> **What to do**
The records below must be copied in full, exactly as they read.

Dataset entries:
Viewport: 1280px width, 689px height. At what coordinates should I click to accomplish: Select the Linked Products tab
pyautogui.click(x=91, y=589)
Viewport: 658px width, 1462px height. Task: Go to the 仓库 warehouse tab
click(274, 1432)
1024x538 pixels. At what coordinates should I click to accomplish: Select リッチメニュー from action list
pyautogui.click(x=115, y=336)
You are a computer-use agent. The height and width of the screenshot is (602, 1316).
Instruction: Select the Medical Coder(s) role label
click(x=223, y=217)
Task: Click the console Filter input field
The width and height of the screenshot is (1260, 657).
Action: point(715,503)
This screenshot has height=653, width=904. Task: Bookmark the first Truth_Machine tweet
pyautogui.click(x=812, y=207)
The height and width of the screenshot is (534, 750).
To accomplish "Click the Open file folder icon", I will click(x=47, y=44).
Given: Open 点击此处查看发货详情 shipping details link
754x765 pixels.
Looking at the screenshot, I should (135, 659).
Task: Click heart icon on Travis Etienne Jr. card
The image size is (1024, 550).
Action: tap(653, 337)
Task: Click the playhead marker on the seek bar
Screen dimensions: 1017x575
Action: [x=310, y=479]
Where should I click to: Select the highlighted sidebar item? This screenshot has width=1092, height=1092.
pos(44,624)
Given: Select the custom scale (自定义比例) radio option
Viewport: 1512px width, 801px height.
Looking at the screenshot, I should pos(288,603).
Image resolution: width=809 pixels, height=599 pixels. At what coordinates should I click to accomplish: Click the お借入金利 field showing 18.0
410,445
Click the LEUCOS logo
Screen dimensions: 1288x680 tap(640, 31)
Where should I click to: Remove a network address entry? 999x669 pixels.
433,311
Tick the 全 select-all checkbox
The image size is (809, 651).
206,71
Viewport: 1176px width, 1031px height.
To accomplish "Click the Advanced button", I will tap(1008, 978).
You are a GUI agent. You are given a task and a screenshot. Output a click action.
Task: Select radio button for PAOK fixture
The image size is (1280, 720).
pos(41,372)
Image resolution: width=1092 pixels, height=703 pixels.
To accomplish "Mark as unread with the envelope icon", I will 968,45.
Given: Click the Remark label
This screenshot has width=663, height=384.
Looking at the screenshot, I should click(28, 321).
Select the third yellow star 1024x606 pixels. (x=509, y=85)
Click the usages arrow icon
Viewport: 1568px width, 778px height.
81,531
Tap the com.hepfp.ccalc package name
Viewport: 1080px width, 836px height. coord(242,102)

> **Your solution**
Viewport: 1280px width, 689px height. At what coordinates should I click to accomplish: Select the Linked Products tab
pyautogui.click(x=91, y=589)
Viewport: 658px width, 1462px height. Task: Go to the 仓库 warehouse tab
click(274, 1432)
1024x538 pixels. At what coordinates should I click to accomplish: Select リッチメニュー from action list
pyautogui.click(x=115, y=336)
You are a computer-use agent. The height and width of the screenshot is (602, 1316).
Instruction: Select the Medical Coder(s) role label
click(x=223, y=217)
Task: Click the console Filter input field
The width and height of the screenshot is (1260, 657).
Action: point(715,503)
This screenshot has height=653, width=904. Task: Bookmark the first Truth_Machine tweet
pyautogui.click(x=812, y=207)
The height and width of the screenshot is (534, 750).
To accomplish "Click the Open file folder icon", I will click(x=47, y=44).
Given: Open 点击此处查看发货详情 shipping details link
754x765 pixels.
Looking at the screenshot, I should (135, 659).
Task: Click heart icon on Travis Etienne Jr. card
The image size is (1024, 550).
Action: tap(653, 337)
Task: Click the playhead marker on the seek bar
Screen dimensions: 1017x575
Action: [x=310, y=479]
Where should I click to: Select the highlighted sidebar item? This screenshot has width=1092, height=1092.
pos(44,624)
Given: Select the custom scale (自定义比例) radio option
Viewport: 1512px width, 801px height.
Looking at the screenshot, I should pos(288,603).
Image resolution: width=809 pixels, height=599 pixels. At what coordinates should I click to accomplish: Click the お借入金利 field showing 18.0
410,445
Click the LEUCOS logo
Screen dimensions: 1288x680 tap(640, 31)
Where should I click to: Remove a network address entry? 999x669 pixels.
433,311
Tick the 全 select-all checkbox
The image size is (809, 651).
206,71
Viewport: 1176px width, 1031px height.
To accomplish "Click the Advanced button", I will tap(1008, 978).
You are a GUI agent. You are given a task and a screenshot. Output a click action.
Task: Select radio button for PAOK fixture
The image size is (1280, 720).
pos(41,372)
Image resolution: width=1092 pixels, height=703 pixels.
To accomplish "Mark as unread with the envelope icon", I will 968,45.
Given: Click the Remark label
This screenshot has width=663, height=384.
Looking at the screenshot, I should click(28, 321).
Select the third yellow star 1024x606 pixels. (x=509, y=85)
Click the usages arrow icon
Viewport: 1568px width, 778px height.
81,531
Tap the com.hepfp.ccalc package name
Viewport: 1080px width, 836px height. coord(242,102)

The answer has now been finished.